March 10, 2016: Faculty Lecture
Jessica Dempsey

IRES Seminar Series

Time: 12:30-1:30 pm

Location: AERL Theatre (room 120), 2202 Main Mall

The end of cheap nature?

Jessica Dempsey

Abstract:

One thing that neoclassical economists and critics of capitalism agree on is that status quo economic processes are adept ‘externalization machines’, dependent on enormous amounts of unpaid or incredibly cheap nonhuman labour (what Jason Moore helpfully terms ‘cheap nature’). What can we learn about the prospect of ending cheap nature from efforts to make nature visible in political economic processes, from attempts to create what I call “enterprising nature”? This talk weaves through three phases of enterprising nature: biosprospecting, ecosystem carbon markets, and my current research on conservation finance. The difficulties and challenges of bringing these strategies to scale provide evidence that cheap nature may be better conceptualized as integral to contemporary capitalism, not as an unfortunate blind spot or externality awaiting the right evidence or metric to facilitate correction.
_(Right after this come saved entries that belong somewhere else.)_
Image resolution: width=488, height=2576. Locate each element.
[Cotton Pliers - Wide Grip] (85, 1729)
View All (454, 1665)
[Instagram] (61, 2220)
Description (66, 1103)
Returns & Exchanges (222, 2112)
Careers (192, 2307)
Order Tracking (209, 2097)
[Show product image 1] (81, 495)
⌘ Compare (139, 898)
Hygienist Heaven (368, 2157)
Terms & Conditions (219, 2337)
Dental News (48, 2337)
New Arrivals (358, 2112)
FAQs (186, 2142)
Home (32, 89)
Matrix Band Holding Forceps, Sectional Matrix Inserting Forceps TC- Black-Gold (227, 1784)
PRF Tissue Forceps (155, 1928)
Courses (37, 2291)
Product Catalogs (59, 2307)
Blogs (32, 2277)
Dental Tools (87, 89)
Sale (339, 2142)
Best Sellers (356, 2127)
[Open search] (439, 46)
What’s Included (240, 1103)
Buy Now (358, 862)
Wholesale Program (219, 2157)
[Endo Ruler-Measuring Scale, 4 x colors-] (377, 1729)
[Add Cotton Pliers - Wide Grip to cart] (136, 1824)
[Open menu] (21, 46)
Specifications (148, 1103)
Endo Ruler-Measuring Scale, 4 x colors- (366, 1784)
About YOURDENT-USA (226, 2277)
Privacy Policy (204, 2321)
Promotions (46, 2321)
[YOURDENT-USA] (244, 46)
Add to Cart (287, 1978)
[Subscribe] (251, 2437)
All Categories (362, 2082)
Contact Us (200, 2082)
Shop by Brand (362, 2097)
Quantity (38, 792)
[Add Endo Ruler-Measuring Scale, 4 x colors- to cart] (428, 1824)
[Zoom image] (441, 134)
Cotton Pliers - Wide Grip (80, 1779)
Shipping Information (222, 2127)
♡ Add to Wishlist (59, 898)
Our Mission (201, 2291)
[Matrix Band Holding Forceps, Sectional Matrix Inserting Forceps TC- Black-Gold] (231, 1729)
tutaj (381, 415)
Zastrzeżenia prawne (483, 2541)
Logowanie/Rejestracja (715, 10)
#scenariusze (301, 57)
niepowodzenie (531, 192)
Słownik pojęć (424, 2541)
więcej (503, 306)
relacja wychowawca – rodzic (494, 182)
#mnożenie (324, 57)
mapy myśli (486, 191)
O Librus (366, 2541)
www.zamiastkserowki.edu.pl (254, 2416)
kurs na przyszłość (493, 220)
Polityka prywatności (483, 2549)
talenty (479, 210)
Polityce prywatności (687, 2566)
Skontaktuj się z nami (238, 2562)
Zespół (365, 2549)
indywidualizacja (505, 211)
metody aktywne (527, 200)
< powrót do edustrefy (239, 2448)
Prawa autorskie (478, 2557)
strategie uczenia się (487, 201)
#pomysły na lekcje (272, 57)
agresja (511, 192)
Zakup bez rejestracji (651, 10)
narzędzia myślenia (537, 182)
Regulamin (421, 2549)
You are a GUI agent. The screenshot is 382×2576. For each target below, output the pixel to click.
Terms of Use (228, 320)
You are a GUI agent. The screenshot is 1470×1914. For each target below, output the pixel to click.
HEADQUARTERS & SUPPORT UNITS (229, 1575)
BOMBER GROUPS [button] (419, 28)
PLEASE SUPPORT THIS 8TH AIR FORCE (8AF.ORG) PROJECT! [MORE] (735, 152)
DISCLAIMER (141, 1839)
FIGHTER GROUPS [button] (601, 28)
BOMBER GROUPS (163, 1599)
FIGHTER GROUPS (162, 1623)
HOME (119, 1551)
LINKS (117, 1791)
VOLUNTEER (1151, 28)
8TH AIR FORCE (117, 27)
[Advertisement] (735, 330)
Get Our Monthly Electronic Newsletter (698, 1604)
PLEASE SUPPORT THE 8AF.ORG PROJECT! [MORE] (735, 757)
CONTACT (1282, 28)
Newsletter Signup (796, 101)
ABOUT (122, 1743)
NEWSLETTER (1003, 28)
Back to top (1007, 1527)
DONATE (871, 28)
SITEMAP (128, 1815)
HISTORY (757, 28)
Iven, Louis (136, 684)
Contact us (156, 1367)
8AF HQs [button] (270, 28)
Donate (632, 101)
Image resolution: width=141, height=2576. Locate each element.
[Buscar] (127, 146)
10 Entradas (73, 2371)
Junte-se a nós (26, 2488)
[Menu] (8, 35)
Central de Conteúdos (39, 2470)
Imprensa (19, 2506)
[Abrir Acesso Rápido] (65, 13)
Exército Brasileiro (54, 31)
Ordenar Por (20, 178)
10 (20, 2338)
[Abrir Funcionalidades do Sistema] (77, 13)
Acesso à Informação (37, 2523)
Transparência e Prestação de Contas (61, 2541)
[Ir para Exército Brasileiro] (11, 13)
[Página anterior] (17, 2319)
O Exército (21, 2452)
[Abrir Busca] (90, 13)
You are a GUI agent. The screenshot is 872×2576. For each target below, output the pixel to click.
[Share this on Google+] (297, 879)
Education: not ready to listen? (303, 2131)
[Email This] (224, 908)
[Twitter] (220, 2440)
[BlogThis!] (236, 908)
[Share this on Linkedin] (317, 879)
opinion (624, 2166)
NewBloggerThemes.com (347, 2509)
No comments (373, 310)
This all leads me to ask more questions, and I hope to spend some time discussing future lines of research with those gathered at the seminar.

Bio:

Jessica Dempsey is a new professor in the Department of Geography at UBC as of January 2016. Her research interests include global biodiversity politics, ecosystem services, and financial risk and biodiversity. With the CBD Alliance, she has participated in over a dozen major negotiations of biodiversity law and policy and worked with many NGOs and social movements to develop analysis and position papers on global biodiversity issues. She has published articles in leading geography and political ecology journals, including Environment and Planning A, Geoforum, and Progress in Human Geography. Her forthcoming book titled Enterprising Nature (Wiley-Blackwell), traces the rise of economic and market oriented approaches to global biodiversity conservation.

Note: Unfortunately, the video sound quality is not consistent throughout the whole video.  We sincerely apologize.